LAMEZIA. La città della Piana, gli scorsi 9 e 10 giugno, ha fatto da scenario al primo corso di canto gregoriano regionale, a cura dell’Organizzazione Cori Calabria presieduta dal M° Gianfranco Cambareri. L’evento è stato accolto nei locali del seminario diocesano.

Tenuto da Licia Di Salvo, specialista nel settore e da anni impegnata nella valorizzazione e diffusione del canto gregoriano in qualità di direttore dell’ensemble vocale Ancillae Domini, il seminario ha avuto lo scopo di offrire un’introduzione generale al canto gregoriano sotto il profilo storico, liturgico e musicale.

“Promuovere il canto gregoriano oggi significa attingere alla purezza della liturgia, alla fonte primigenia dell’incontro con Dio in un itinerario di bellezza e di armonia – afferma Licia Di Salvo – un canto che è storia d’amore con la Parola, legame indissolubile con la preghiera e per questo vivificante nel momento in cui si attualizza”.

“Ho voluto fortemente attivare un corso di Canto gregoriano – ha proseguito il M° Cambareri – perché ritengo sia la base per qualsiasi musicista, direttore o corista che si avvicini alla musica sacra. Oltre a rappresentare la storia della liturgia è in grado di restituire l’immagine viva e fedele di una tradizione che per oltre un millennio, ha dato un’adeguata espressione alla fede cristiana”.

Il corso si è concluso con un concerto nella Chiesa di Santa Caterina, a cura delle Ancillae Domini con la partecipazione dei stessi corsisti che si sono cimentati nella direzione di alcuni brani del repertorio dell’Ufficio e della Messa.

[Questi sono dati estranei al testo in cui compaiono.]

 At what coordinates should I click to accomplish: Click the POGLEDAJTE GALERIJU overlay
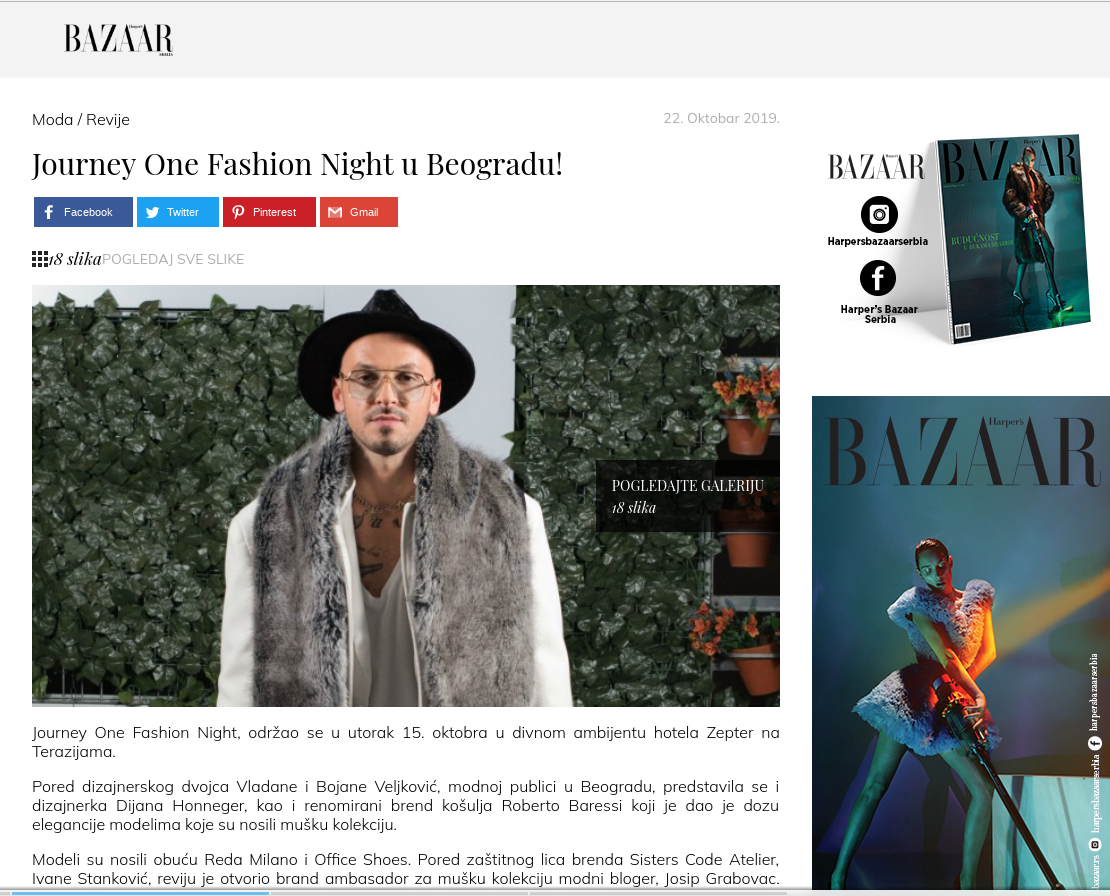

Le Ancillae, dirette da Licia Di Salvo, hanno aperto l’evento con una meditazione musicale sulla figura di Maria, recentemente festeggiata come “Madre della Chiesa” e rappresentata in un itinerario di matrice ecumenica, spaziando dal canto bizantino a quello romano, dalla tradizione calabrese a quella inglese e spagnola.

Al termine, il M° Cambareri ha consegnato gli attestati ai corsisti presenti, auspicando una programmazione cadenzata di incontri formativi per la preparazione di momenti liturgici significativi.

Le Ancillae Domini continuano con impegno e passione la valorizzazione del canto gregoriano certe che la spiritualità non sia patrimonio di pochi, ma che cantare amantis est, perché il canto avvicina e accomuna chiunque con esso sappia amare e pregare.